Sun Dec 2nd through Sat the 8th, 2018 at Palais des Congrès de Montréal
The idea behind a Sparse Gated Mixture (GM) of Expert model has already been proposed in . The main novelty of this paper is in the way the sparse mixture model is applied, namely to modify the 2nd order pooling layer within a deep CNN model to have a bank of candidates. The way GM works is as follow: Given an input sample, the sparsity-constrained gating module adaptively selects Top-K experts from N candidates according to assigned weights and outputs the weighted sum of the outputs of the K selected experts. Another contribution of this paper is to define a parameterized architecture for pooling: For the choice of expert, the authors use a modified learnable version of matrix square-root normalized second-order pooling (SR-SOP)  . --------------- The idea of using sparsely gated experts is very promising and finding new ways to apply it within model architectures, as it is the case in this work, is important. The experiments first show that SR-SOP is advantageous over regular SOP, both are prior work, but it's good to justify why use SR-SOP in the first place. It then shows results on the new parameterized version (which slightly improves results) and then results on adding the GM which makes 2+% overall improvements. While the presented results show advantage of this method, the experiments could be stronger and more convincing. A down-sampled ImageNet is used as dataset and a modified ResNet is used for baseline. Why not experimenting with the standard-size ImageNet, or CIFAR10-100 datasets (especially, if choosing to go with a smaller size image)? Much more research has been done on these 2 datasets and improving over those strong baselines would be a much more convincing result. Have the authors tried increasing the number of CMs (component modules, aka experts) to multiple hundreds or thousands, to see the limit of adding capacity to the model? The maximum # of CMs in this paper is 32 and it looks like the best overall result is achieved with that many CMs. In a prior work , some of the best results are achieved by having 1-2k experts.  N. Shazeer, A. Mirhoseini, K. Maziarz, A. Davis, Q. V. Le, G. E. Hinton, and J. Dean. Outrageously large neural networks: The sparsely-gated mixture-of-experts layer. In ICLR, 2017.  P. Li, J. Xie, Q. Wang, and W. Zuo. Is second-order information helpful for large-scale visual recognition? In ICCV, 2017
This work focuses on the representation of the pooling layer in CNN. Using CNNs, the pooling layer usually run the maximum pooling or average pooling, also called the first order pooling. To improve the representation of pooling layer, this paper presents the second order representation in statistics which includes mean and variance. Finally, the authors impose the sparsity constraint to estimate the weights for different second order representations. Pros : 1. Typical CNN usually extracts first-order information in pooling layer. This work extends the extraction of second-order information to represent the pooling layer, such as Gaussian distribution. Complete representation is helpful for prediction. 2. To reduce the information loss or the instability caused by dimension reduction in pooling layers, this work adopts the matrix decomposition and uses the parametric method to carry out the square-root normalized second-order representation. Cons : 1. The idea of the mixture model is the key contribution in this paper, but the weight of each component models seems to define by experience. 2. Although the performance of this idea is very good, there’s no novel mathematical proved in this paper.

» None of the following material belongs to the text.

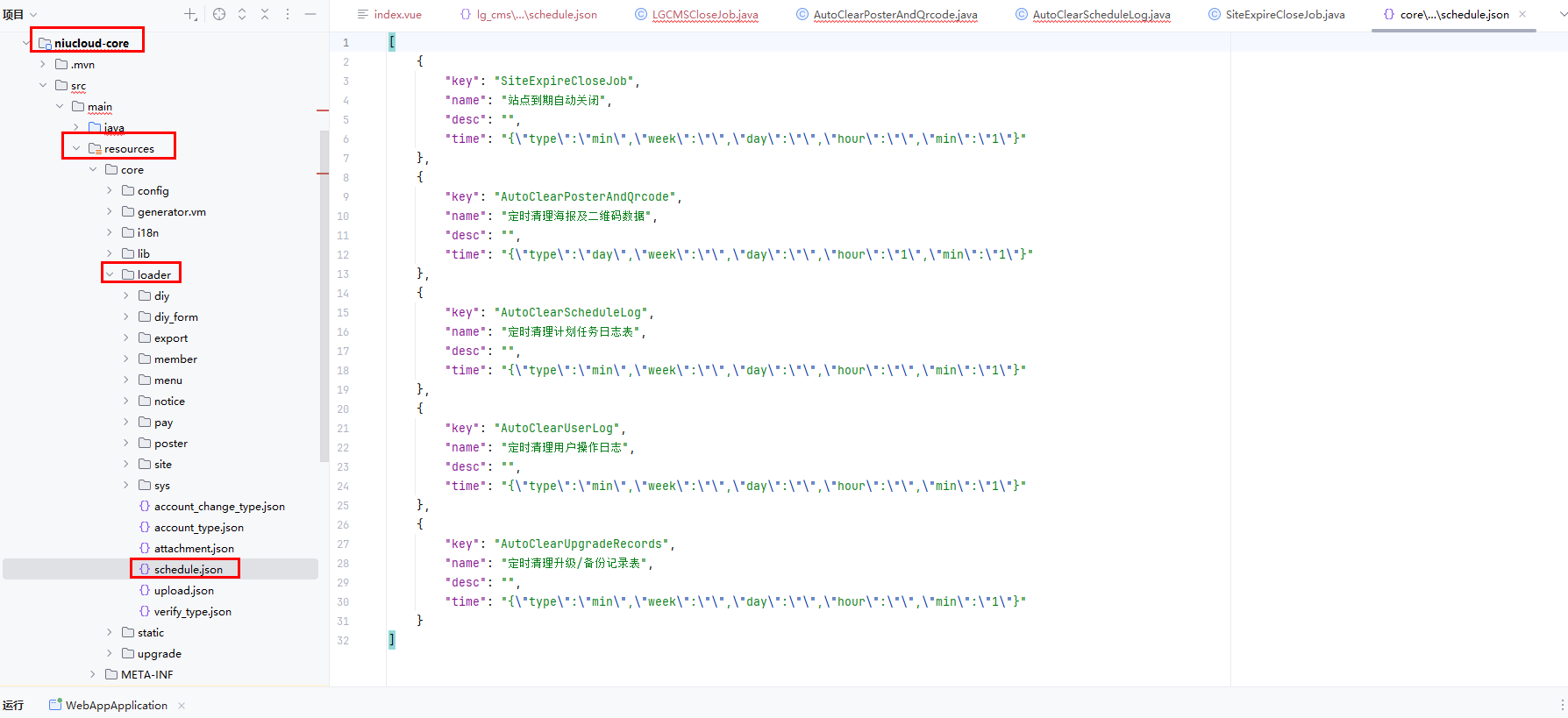The image size is (1568, 718).
Task: Click the project tree vertical scrollbar
Action: click(324, 296)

Global Averaging Pooling (GAP) and Higher-order Pooling (HOP) assume a unimodal distribution, which cannot adequately capture statistics of convolutional activations. This paper proposes a Gated Mixture of Second-order Pooling (GM-SOP) to improve the representation capacity of deep CNN. GM-SOP represents the feature distribution by a weighted sum of component pooling models, and weights are sparsely determined by Sparsity-constrained Gating Module . For the component model, this paper proposes a parametric version of square-root normalized second-order pooling (SR-SOP) which inserts two 1x1 sequential convolution layers before SR-SOP, which can be viewed as an iterative reweighted estimation of covariance matrix of a generalized multivariate Gaussian distribution. The experiments on the downsampled ImageNet-1K and Places365 showed the effectiveness of the proposed method. Strengths: + The ideas to improve the second-order pooling by mixture models with gating functions seems to be reasonable. + Extensive experiments which justify each component of the proposed method. + The performance is better than other methods with the same dimension. + This paper is well written. Weaknesses: -The proposed idea is a bit incremental, which is a combination of sparsity-constrained Gated Module and SR-SOP. Comments: The parametric SR-SOP is justified by the iterative reweighted estimation of the covariance matrix of generalized multivariate Gaussian distribution with zero mean. However, I could not find Eq.(7) in . I would like to know if this citation is correct. The experiments of parameter analysis (\alpha, N, K) were conducted using the GAP as the component model. I wonder if the same trend can be seen when the proposed parametric SR-SOP is used for the component model. Rebuttal response: The rebuttal addressed the concerns about parameter analysis and the Eq.(7). I expect that the authors will add the mathematical details of the relationship between the proposed parametric SR-SOP and iterative estimation of generalized Gaussian distribution in the supplemental material.